PerSonal Data (Personal Information)
The Privacy Act defines personal data (referred to in the Privacy Act as “personal information”) to be “information or an opinion about an identified individual, or an individual who is reasonably identifiable, whether the information or opinion is true or not, and whether the information or opinion is recorded in a material form or not”.
Information about legal entities is not considered personal unless the information identifies specific individuals.
Sensitive personal data (Sensitive information)
Sensitive information includes:
- information or an opinion about an individual, that is also personal information, in respect to his/her racial or ethnic origin, political opinions, membership of a political association, religious beliefs or affiliations, philosophical beliefs, membership of a professional or trade association, membership of a trade union, sexual orientation or practices, criminal record;
- health information or genetic information about an individual;
- biometric information that is to be used for the purpose of automated biometric verification or biometric identification; or
- biometric templates.
Sensitive information about an individual can only be collected if:
- the data subject consents to the collection and if the information is reasonably necessary for one or more of the entity’s functions or activities;
- the collection is required or authorised under an Australian law or a court/tribunal order;
- a permitted general or health situation exists;
- the organisation is an enforcement body and the collection is reasonably necessary for the entity’s functions or activities; or
- the organisation is a non-profit organisation and the information relates to both its activities and its members.
An organisation may only use or disclose sensitive data for a purpose other than the primary purpose of collection if:
- the secondary purpose is directly related to the primary purpose of collection and such use or disclosure might reasonably be expected by the data subject; or
- the data subjecthas consented; or
- the use or disclosure is authorised or required under law; or
- another exception exists.
The Privacy Act 1988 establishes that “consent means express consent or implied consent”.
When used in relation to the sending of an electronic message, according to the Spam Act, consent means express consent; or consent that can reasonably be inferred from both the conduct and the business and other relationships of the individual or organisation concerned. The consent of the relevant electronic account-holder cannot be inferred from the mere fact that the relevant electronic address has been published, with some exceptions set out by the Spam Act.

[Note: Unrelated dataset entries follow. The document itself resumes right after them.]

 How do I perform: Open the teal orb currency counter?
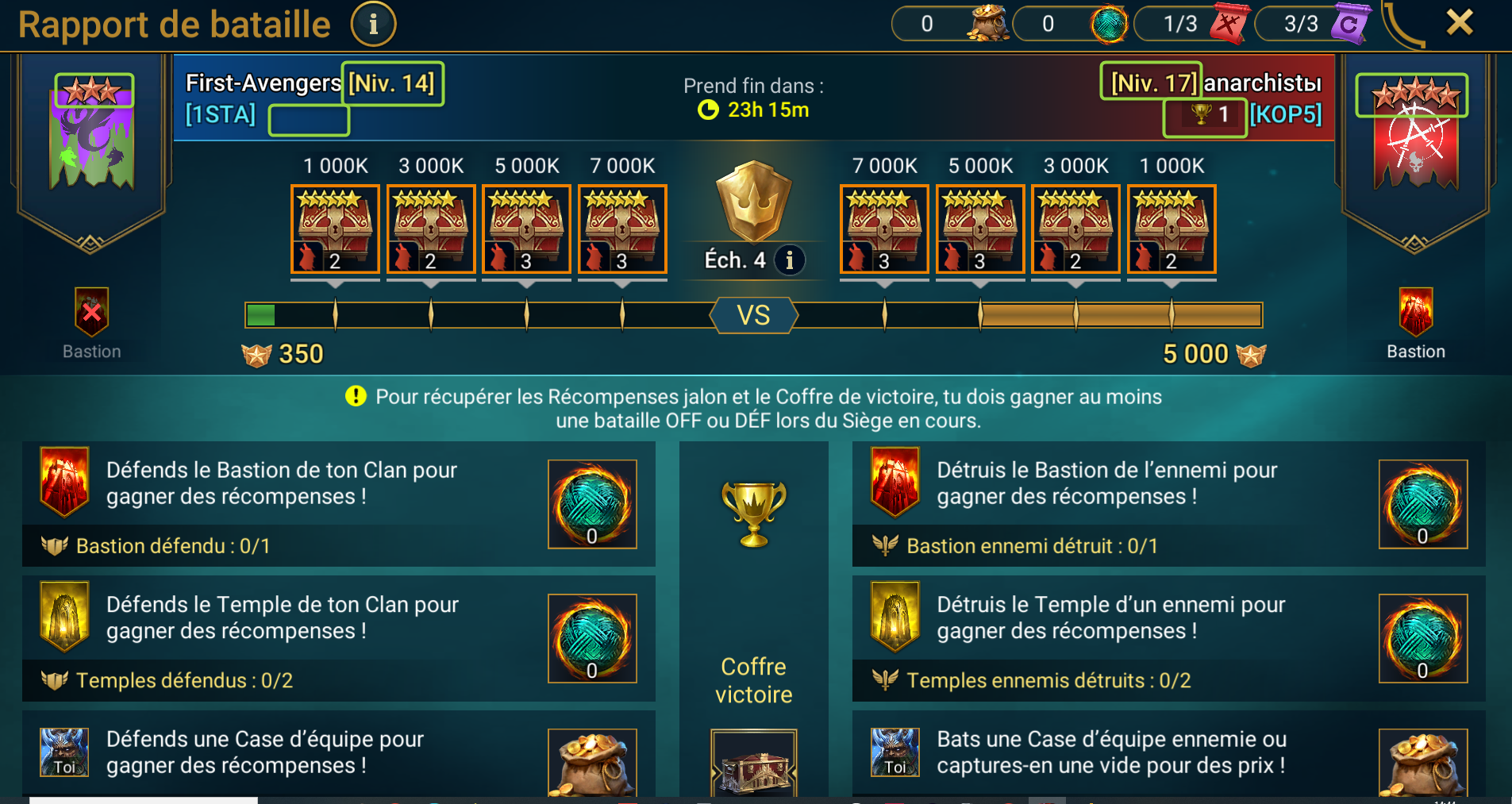[x=1071, y=24]
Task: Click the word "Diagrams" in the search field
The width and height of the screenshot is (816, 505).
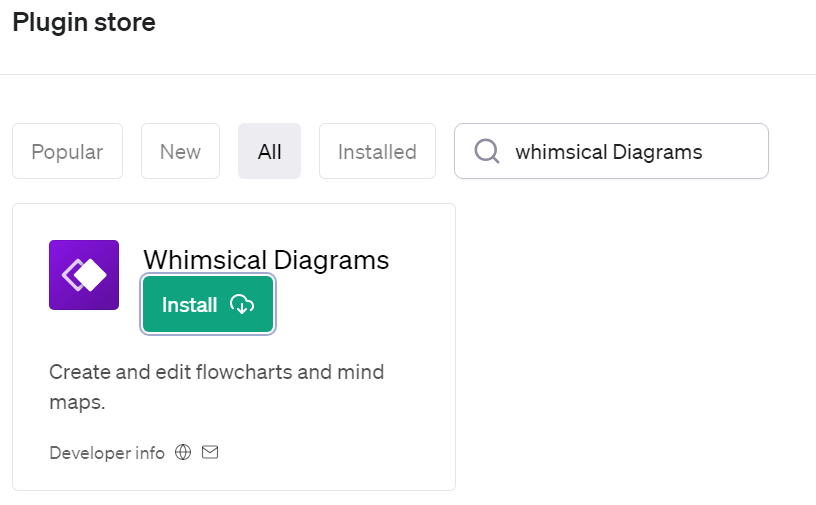Action: 657,153
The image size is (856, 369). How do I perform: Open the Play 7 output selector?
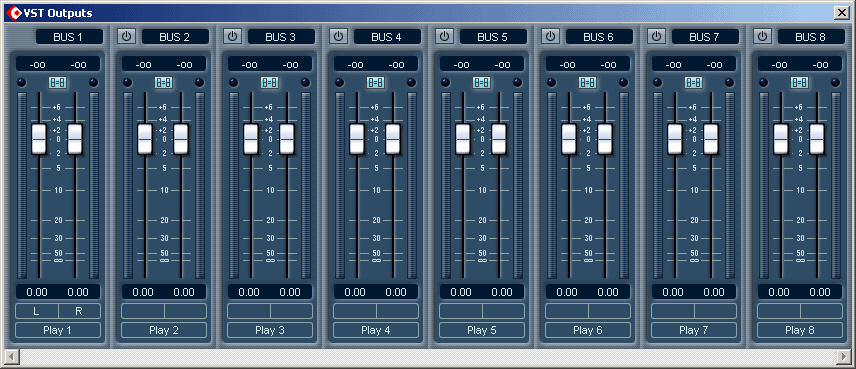[693, 330]
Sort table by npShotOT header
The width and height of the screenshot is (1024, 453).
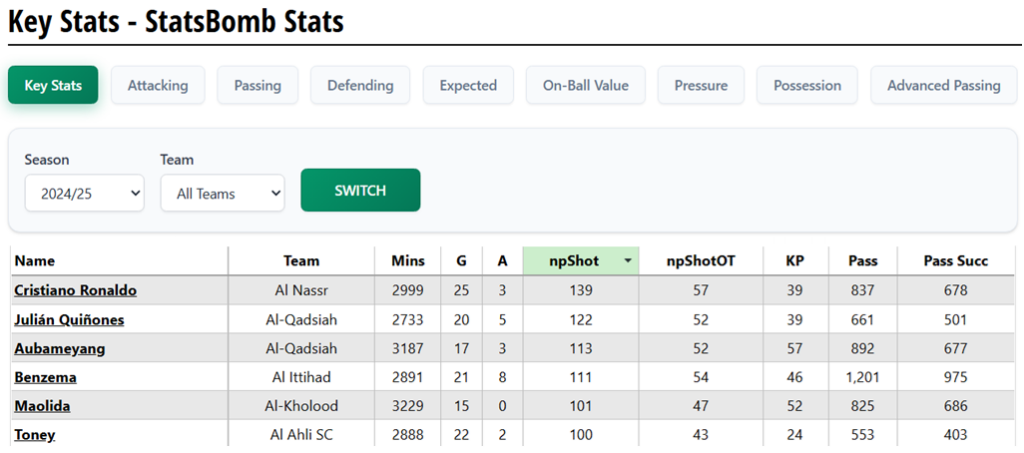[700, 261]
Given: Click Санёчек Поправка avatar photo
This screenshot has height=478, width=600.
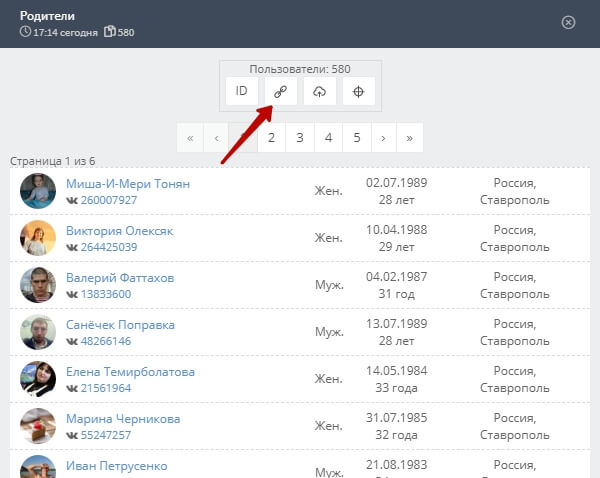Looking at the screenshot, I should coord(37,332).
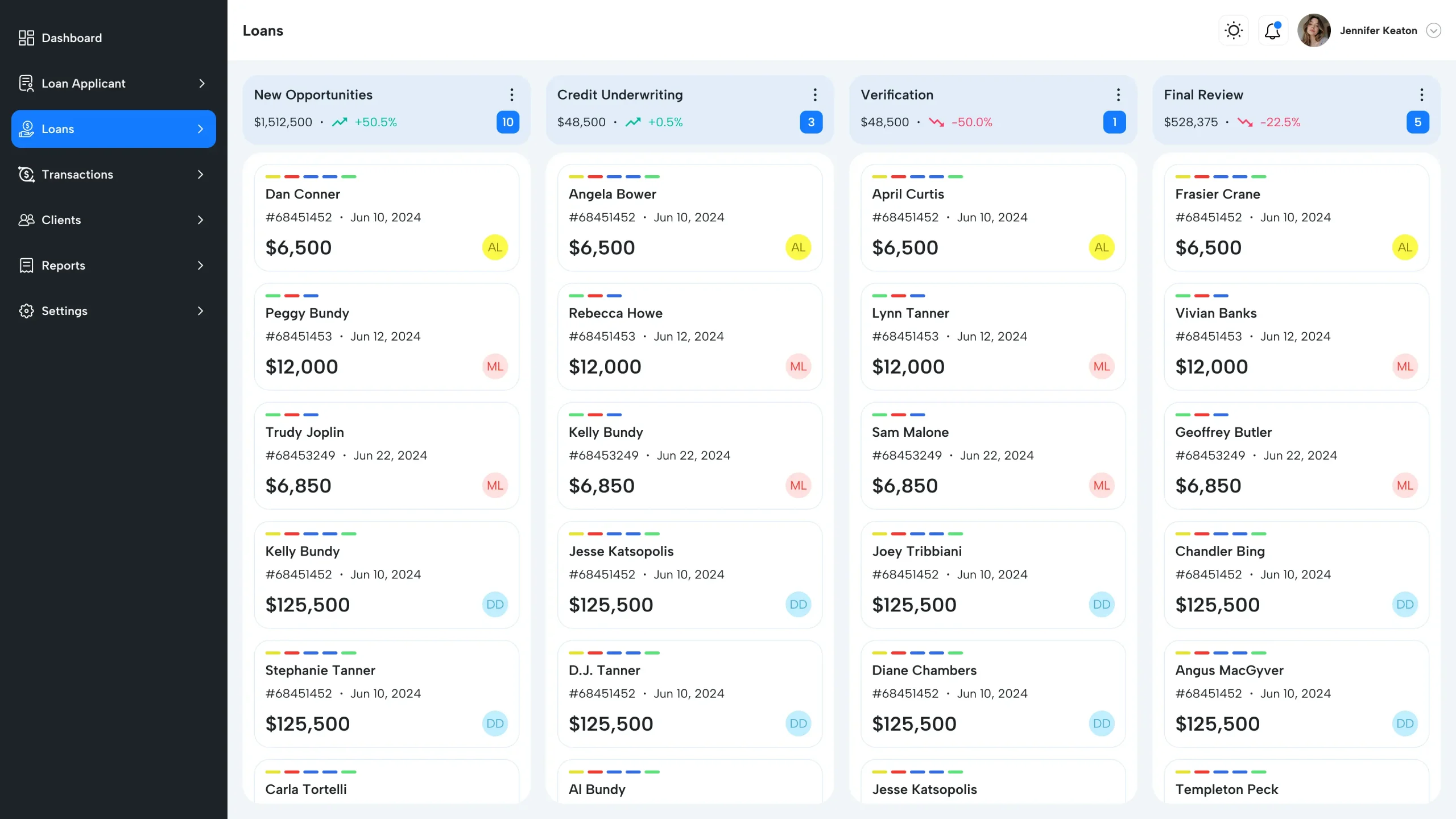This screenshot has width=1456, height=819.
Task: Click the Clients people icon
Action: tap(26, 220)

When used in relation to the making of a telemarketing call or the sending of a marketing fax, consent means the express consent, or the consent that can reasonably be inferred from the conduct, and the business and other relationships of the individual or organisation concerned. If express consent is given and it is not expressed to be for a specified period or for an indefinite period, the consent is taken to have been withdrawn at the end of the period of 3 months from the day on which the consent was given. The consent may not be inferred from the mere fact that the number has been published.

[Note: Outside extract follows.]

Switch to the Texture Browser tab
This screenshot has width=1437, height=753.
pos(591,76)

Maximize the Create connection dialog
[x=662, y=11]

The Privacy Act 1988 (Privacy Act) protects an individual’s personal information regardless of their age.
An organisation handling the personal information of an individual under the age of 18 must decide if the individual has the capacity to consent on a case-by-case basis. As a general rule, an individual under the age of 18 has the capacity to consent if they have the maturity to understand what’s being proposed. If they lack maturity it may be appropriate for a parent or guardian to consent on their behalf.